Device Disappearance States
When a physical drive disappears from a btrfs pool (hot-unplug, cable failure, drive death), the system passes through several states depending on how far the failure has progressed and whether the LUKS mapper is still open. Each state produces different output from btrfs filesystem show, btrfs device stats, and cryptsetup status — and braid must handle each combination correctly.
This mapping is not derivable from reading braid’s code or btrfs docs alone — it requires cross-tool knowledge that’s easy to get wrong.
State Table
| State | btrfs filesystem show | btrfs device stats | cryptsetup status | braid maps to |
|---|---|---|---|---|
| Healthy | path /dev/mapper/X | [/dev/mapper/X] | device: /dev/sdY | pool.devices |
| Null-underlying | path /dev/mapper/X | [/dev/mapper/X] | device: (null) | pool.null_underlying |
| MISSING with path | path /dev/mapper/X MISSING | [/dev/mapper/X] (??) | not queried | missing_devids only |
| Fully gone | path MISSING | [devid:N] | not queried | missing_devids |
Empirical note: SATA hot-unplug on real hardware enters Null-underlying immediately and stays there for at least 5 minutes without I/O pressure. We have not yet observed the MISSING-with-path state in practice. See real-world/sata-hot-unplug.md for full test results.
Healthy
Normal operation. Physical drive is present, LUKS mapper is open and points to the underlying block device, btrfs sees the device.
Null-underlying
Hot-unplug while mounted. The LUKS mapper (/dev/mapper/braid-X) is still open in device-mapper, but the backing block device has vanished. cryptsetup status reports device: (null). btrfs still sees the mapper path — it doesn’t know the physical drive is gone until I/O fails.

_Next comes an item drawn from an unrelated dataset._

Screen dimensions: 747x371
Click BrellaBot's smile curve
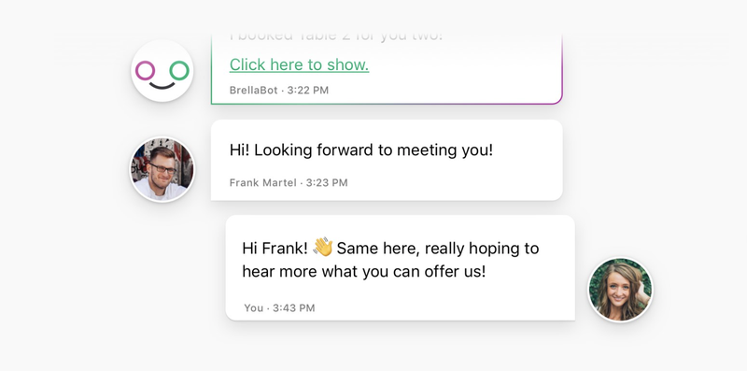coord(162,85)
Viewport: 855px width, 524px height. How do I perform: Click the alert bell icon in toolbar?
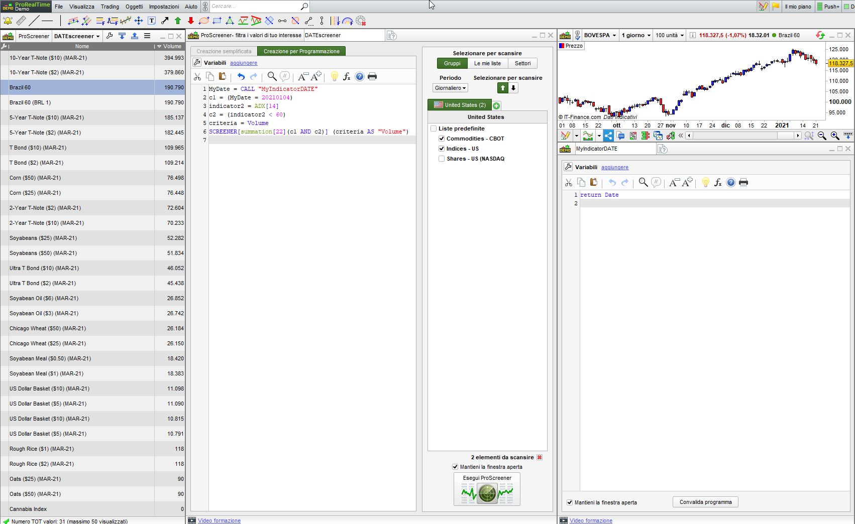click(x=8, y=21)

braid handles this correctly: probe_pool detects the (null) device, records it in pool.null_underlying, and monitor includes its devid in alert_missing_devids. The stats row reports both the mapper path and the devid; the alert pipeline pairs by devid directly.
Post-UUID-identity rule: when a mapper is null-underlying, the live LUKS UUID is
not observable from the missing backing device. braid may bind that live mapper
back to membership through persisted DiskMember.devid, but only for this
restricted case. The persisted devid is prior-binding state, not display
authority; status output still uses live btrfs stats for displayed devids.
MISSING with path
btrfs has registered the device as missing, but still remembers which mapper path it had. btrfs filesystem show appends MISSING to the path. The parser puts the devid into missing_devids but discards the path. probe_pool never processes this device (it only iterates show.devices), so it doesn’t appear in pool.devices or pool.null_underlying.
Handling: btrfs device stats rows always carry a mandatory devid field, so the alert pipeline identifies the row by devid regardless of which path string btrfs reports ([/dev/mapper/X] or [devid:N]). The MissingDevice alert is generated independently from missing_devids. Rows for alert-local missing devids are skipped for BtrfsDeviceErrors, while braid ack still snapshots their counters by devid so old counts do not re-alert if the member returns.
The same restricted devid fallback applies to membership correlation: when
btrfs reports a missing device only by devid, braid can resolve the member whose
persisted DiskMember.devid matches. It must not infer membership by parsing a
mapper name or LUKS label.
Uncertainty: We haven’t empirically confirmed which path string btrfs device stats reports for a device in this state – the ?? in the table marks this. The answer no longer affects correctness (devid drives the lookup), but it would still be useful empirical data.
Fully gone
Device is completely absent — either the LUKS mapper was torn down, or the device was missing at mount time (degraded mount). btrfs filesystem show reports bare path MISSING (no mapper path). The pinned btrfs-progs renders the missing-device stats path as [devid:N] (cmds/device.c#print_device_stat_string); [<missing disk>] is an older btrfs rendering. braid does not depend on either string: the parser ignores the device field and keeps the row’s devid and counters.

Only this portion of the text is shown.